Die Cannabislegalisierung ist auf dem Weg. Was denken Sie über andere Drogen, die oft auf Partys konsumiert werden?

Rücker: Im Vergleich zu Alkohol sind das Partydrops. Mein Lieblingsbeispiel ist LSD: Davon können Sie nicht abhängig werden. Der Gewöhnungseffekt ist so hoch, dass nach ein paar Tagen keine Wirkung mehr erzielbar ist. Natürlich machen Sie Unfug, wenn Sie LSD nehmen, und jemand muss aufpassen. Aber Sie fallen nicht einfach tot um. Und LSD ist ein Hoffnungsträger in der Psychotherapie, weil Sie damit in das Epizentrum der Psyche vorstoßen können. Aber es einzusetzen oder zu erforschen, ist verboten.

Eine andere beliebte Droge ist MDMA.

Rücker: Bei MDMA gibt es vergleichweise extrem wenige Todesfälle. Wenn Sie wissen, wie viel Milligramm in einer Ecstasy-Pille sind und das vernünftig skalieren können, ist das kein Problem. Wir haben Geräte, damit wissen wir in einer Minute, was drin ist. Aber das zu testen, also Drug-Checking, ist bisher nicht erlaubt. Wer bringt schon seine Pille zum Testen, wenn er dafür bestraft werden könnte?

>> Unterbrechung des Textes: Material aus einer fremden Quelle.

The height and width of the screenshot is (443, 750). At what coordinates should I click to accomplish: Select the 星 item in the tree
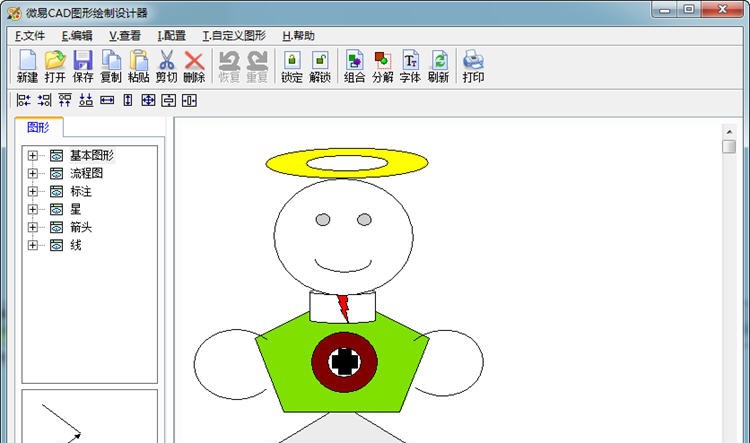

Drug-Checking würde das Feiern also sicherer machen?

Rücker: Ja, das ist bewiesen. Gut jeder Fünfte hat eine andere Erwartungshaltung an die Droge als das, was tatsächlich drin ist. Es gibt Pillen, von denen sind locker eine Milliarde im Umlauf. So eine Flut können Sie nicht aufhalten, Sie können sie nur sicherer machen. Und wie wollen wir über Drogen aufklären, wenn wir schon boykottieren, dass jemand die Substanz beforscht? Das ist doch völlig absurd. Um aufzuklären, müssen wir erstmal Daten schaffen.

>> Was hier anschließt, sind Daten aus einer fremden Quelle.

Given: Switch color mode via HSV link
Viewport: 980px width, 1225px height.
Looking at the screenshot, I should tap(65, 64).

Was kann Forschung zu einem besseren Umgang mit Drogen beitragen?

Rücker: Wissenschaft ist der Schlüssel zum Erfolg. Wenn sie nicht vorangetrieben wird, kriegen wir diese über Jahrzehnte geschürten unsinnigen Vorurteile nicht aus den Köpfen. Letztendlich sind aber alle Drogen gefährlich. Das Problem dabei ist: Wir können nicht ohne. Dem müssen wir uns stellen.